[Do this] Recast every line of the listing below as a numbered list, leaving out the blank lines.

※ ※ ※

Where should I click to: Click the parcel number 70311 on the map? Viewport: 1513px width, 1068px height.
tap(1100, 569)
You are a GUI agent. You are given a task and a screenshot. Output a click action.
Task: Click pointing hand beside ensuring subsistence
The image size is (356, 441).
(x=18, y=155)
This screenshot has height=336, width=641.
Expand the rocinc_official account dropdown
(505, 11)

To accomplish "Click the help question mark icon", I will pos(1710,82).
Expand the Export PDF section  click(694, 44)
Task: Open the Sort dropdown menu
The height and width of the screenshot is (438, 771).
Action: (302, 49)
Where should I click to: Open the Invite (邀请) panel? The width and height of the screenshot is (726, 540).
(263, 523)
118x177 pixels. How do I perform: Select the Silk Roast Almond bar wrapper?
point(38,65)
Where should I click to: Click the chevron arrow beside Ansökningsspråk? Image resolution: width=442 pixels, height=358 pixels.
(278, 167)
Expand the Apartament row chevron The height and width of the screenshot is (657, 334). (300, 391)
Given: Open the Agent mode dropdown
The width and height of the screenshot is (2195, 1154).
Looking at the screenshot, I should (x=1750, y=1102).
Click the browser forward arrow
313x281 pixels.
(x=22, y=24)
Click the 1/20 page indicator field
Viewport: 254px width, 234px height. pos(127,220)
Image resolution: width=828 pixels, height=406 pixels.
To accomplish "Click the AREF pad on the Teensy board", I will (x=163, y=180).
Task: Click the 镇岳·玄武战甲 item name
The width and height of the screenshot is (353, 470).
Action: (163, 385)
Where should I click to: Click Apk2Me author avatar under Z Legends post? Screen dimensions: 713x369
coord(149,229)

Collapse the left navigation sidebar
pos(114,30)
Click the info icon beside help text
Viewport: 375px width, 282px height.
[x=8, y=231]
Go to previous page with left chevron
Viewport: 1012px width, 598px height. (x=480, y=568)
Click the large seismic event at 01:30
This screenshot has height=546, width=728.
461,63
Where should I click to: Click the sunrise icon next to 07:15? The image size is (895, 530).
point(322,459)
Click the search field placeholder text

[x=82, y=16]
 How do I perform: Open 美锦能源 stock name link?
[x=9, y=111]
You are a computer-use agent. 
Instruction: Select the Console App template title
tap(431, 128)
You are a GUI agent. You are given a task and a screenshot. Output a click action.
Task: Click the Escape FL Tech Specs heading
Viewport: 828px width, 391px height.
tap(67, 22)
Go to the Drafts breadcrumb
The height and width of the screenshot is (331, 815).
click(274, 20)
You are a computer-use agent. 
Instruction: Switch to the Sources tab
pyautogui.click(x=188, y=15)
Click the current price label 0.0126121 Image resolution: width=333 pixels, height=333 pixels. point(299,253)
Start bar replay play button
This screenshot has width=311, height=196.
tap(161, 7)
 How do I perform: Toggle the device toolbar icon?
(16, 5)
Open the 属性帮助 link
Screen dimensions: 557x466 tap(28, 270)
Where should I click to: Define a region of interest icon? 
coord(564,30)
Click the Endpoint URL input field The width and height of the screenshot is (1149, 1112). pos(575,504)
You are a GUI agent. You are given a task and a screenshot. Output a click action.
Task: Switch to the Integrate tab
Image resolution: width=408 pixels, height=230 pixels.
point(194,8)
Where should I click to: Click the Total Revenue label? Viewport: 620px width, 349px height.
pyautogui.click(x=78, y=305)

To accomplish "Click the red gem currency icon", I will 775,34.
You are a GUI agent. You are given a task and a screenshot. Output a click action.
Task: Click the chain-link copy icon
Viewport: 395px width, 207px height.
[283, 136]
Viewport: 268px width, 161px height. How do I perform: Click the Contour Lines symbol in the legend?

※ ※ ※

[Solution]
1. Where should I click to: Click the parcel number 70311 on the map? Viewport: 1513px width, 1068px height.
2. tap(1100, 569)
3. You are a GUI agent. You are given a task and a screenshot. Output a click action.
4. Task: Click pointing hand beside ensuring subsistence
5. The image size is (356, 441).
6. (x=18, y=155)
7. This screenshot has height=336, width=641.
8. Expand the rocinc_official account dropdown
9. (505, 11)
10. To accomplish "Click the help question mark icon", I will pos(1710,82).
11. Expand the Export PDF section  click(694, 44)
12. Task: Open the Sort dropdown menu
13. The height and width of the screenshot is (438, 771).
14. Action: (302, 49)
15. Where should I click to: Open the Invite (邀请) panel? The width and height of the screenshot is (726, 540).
16. (263, 523)
17. 118x177 pixels. How do I perform: Select the Silk Roast Almond bar wrapper?
18. point(38,65)
19. Where should I click to: Click the chevron arrow beside Ansökningsspråk? Image resolution: width=442 pixels, height=358 pixels.
20. (278, 167)
21. Expand the Apartament row chevron The height and width of the screenshot is (657, 334). (300, 391)
22. Given: Open the Agent mode dropdown
23. The width and height of the screenshot is (2195, 1154).
24. Looking at the screenshot, I should (x=1750, y=1102).
25. Click the browser forward arrow
26. 313x281 pixels.
27. (x=22, y=24)
28. Click the 1/20 page indicator field
29. Viewport: 254px width, 234px height. pos(127,220)
30. Image resolution: width=828 pixels, height=406 pixels.
31. To accomplish "Click the AREF pad on the Teensy board", I will (x=163, y=180).
32. Task: Click the 镇岳·玄武战甲 item name
33. The width and height of the screenshot is (353, 470).
34. Action: (163, 385)
35. Where should I click to: Click Apk2Me author avatar under Z Legends post? Screen dimensions: 713x369
36. coord(149,229)
37. Collapse the left navigation sidebar
38. pos(114,30)
39. Click the info icon beside help text
40. Viewport: 375px width, 282px height.
41. [x=8, y=231]
42. Go to previous page with left chevron
43. Viewport: 1012px width, 598px height. (x=480, y=568)
44. Click the large seismic event at 01:30
45. This screenshot has height=546, width=728.
46. 461,63
47. Where should I click to: Click the sunrise icon next to 07:15? The image size is (895, 530).
48. point(322,459)
49. Click the search field placeholder text
50. [x=82, y=16]
51.  How do I perform: Open 美锦能源 stock name link?
52. [x=9, y=111]
53. You are a computer-use agent. 
54. Instruction: Select the Console App template title
55. tap(431, 128)
56. You are a GUI agent. You are given a task and a screenshot. Output a click action.
57. Task: Click the Escape FL Tech Specs heading
58. Viewport: 828px width, 391px height.
59. tap(67, 22)
60. Go to the Drafts breadcrumb
61. The height and width of the screenshot is (331, 815).
62. click(274, 20)
63. You are a computer-use agent. 
64. Instruction: Switch to the Sources tab
65. pyautogui.click(x=188, y=15)
66. Click the current price label 0.0126121 Image resolution: width=333 pixels, height=333 pixels. point(299,253)
67. Start bar replay play button
68. This screenshot has width=311, height=196.
69. tap(161, 7)
70.  How do I perform: Toggle the device toolbar icon?
71. (16, 5)
72. Open the 属性帮助 link
73. Screen dimensions: 557x466 tap(28, 270)
74. Where should I click to: Define a region of interest icon? 
75. coord(564,30)
76. Click the Endpoint URL input field The width and height of the screenshot is (1149, 1112). pos(575,504)
77. You are a GUI agent. You are given a task and a screenshot. Output a click action.
78. Task: Switch to the Integrate tab
79. Image resolution: width=408 pixels, height=230 pixels.
80. point(194,8)
81. Where should I click to: Click the Total Revenue label? Viewport: 620px width, 349px height.
82. pyautogui.click(x=78, y=305)
83. To accomplish "Click the red gem currency icon", I will 775,34.
84. You are a GUI agent. You are given a task and a screenshot. Output a click action.
85. Task: Click the chain-link copy icon
86. Viewport: 395px width, 207px height.
87. [283, 136]
88. Viewport: 268px width, 161px height. How do I perform: Click the Contour Lines symbol in the legend?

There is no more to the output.